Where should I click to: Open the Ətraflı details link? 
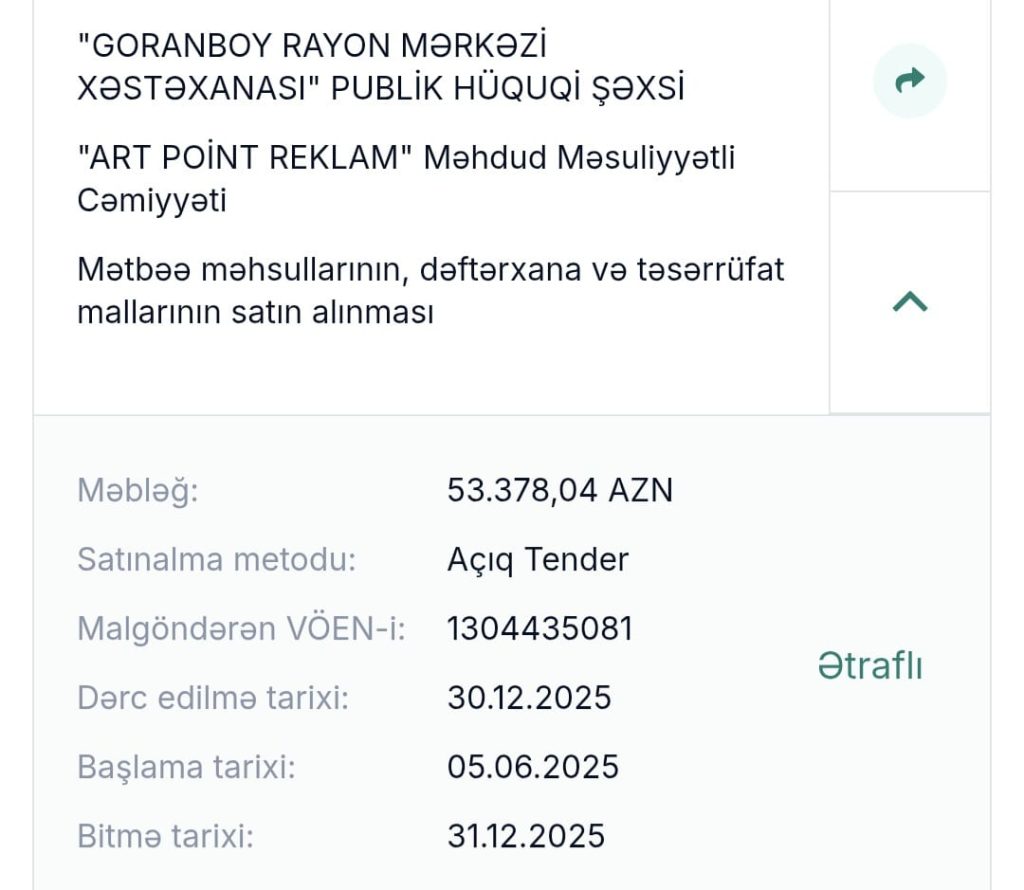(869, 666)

--

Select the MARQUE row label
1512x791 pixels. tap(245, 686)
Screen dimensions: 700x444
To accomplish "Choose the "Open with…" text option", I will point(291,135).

---

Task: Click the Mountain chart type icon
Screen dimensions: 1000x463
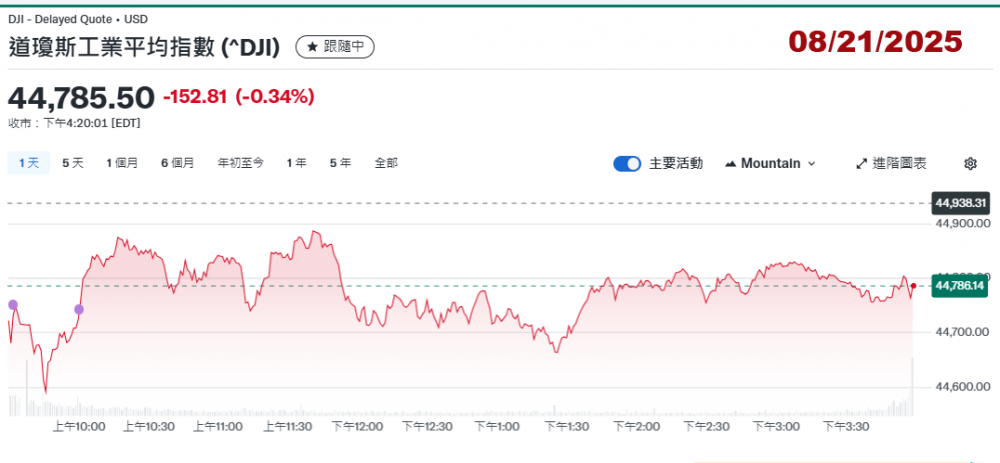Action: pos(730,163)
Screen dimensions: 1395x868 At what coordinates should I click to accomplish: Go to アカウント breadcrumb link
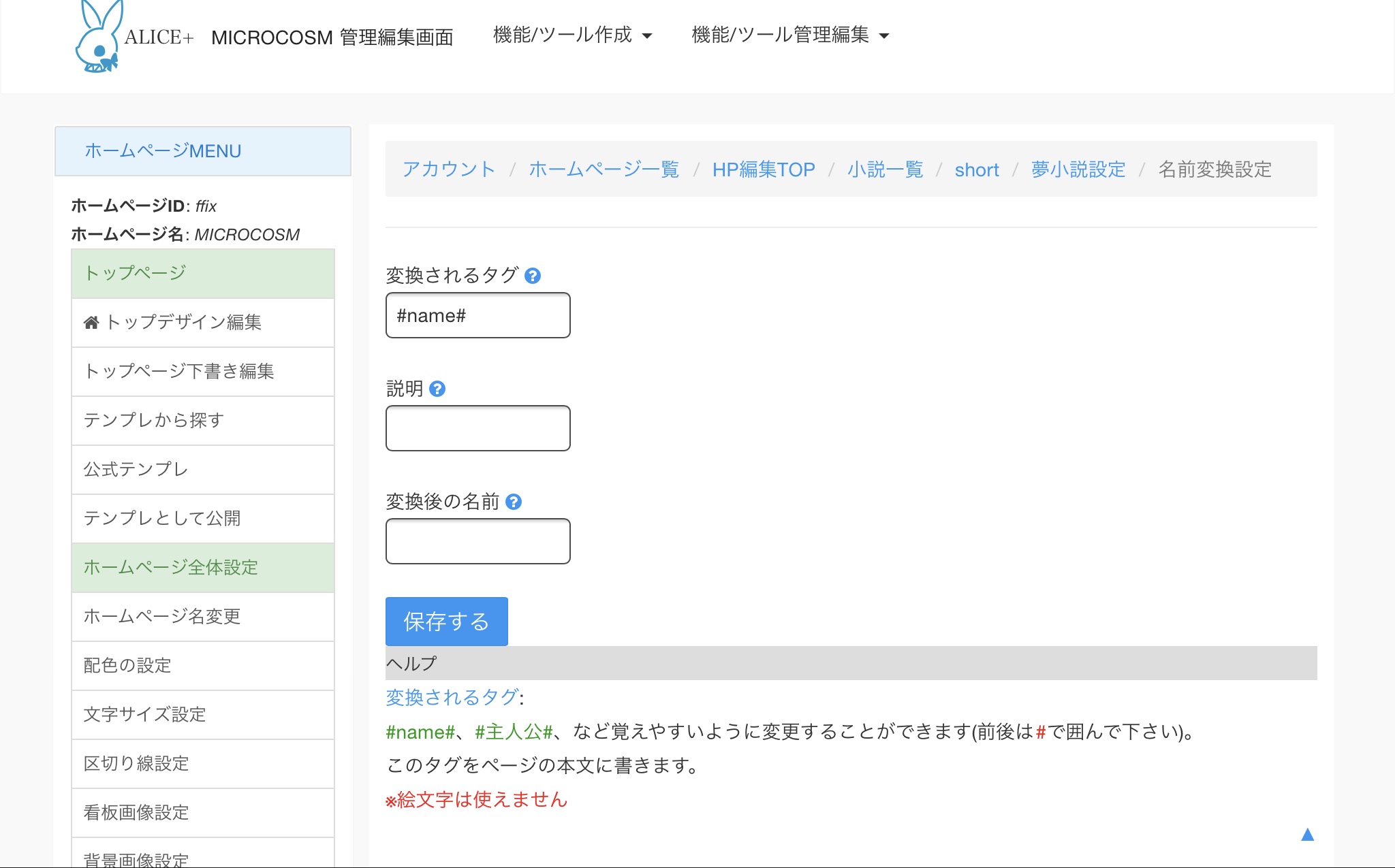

Ihre Aufgabe: Übertragen Sie den Abschnitt von der Zeile mit „Select the MARQUE row label“ bis einschließlich der Zeile mit „I will point(291,135).“ wortgetreu.

Vollständige Antwort:
Select the MARQUE row label
1512x791 pixels. tap(245, 686)
Screen dimensions: 700x444
To accomplish "Choose the "Open with…" text option", I will point(291,135).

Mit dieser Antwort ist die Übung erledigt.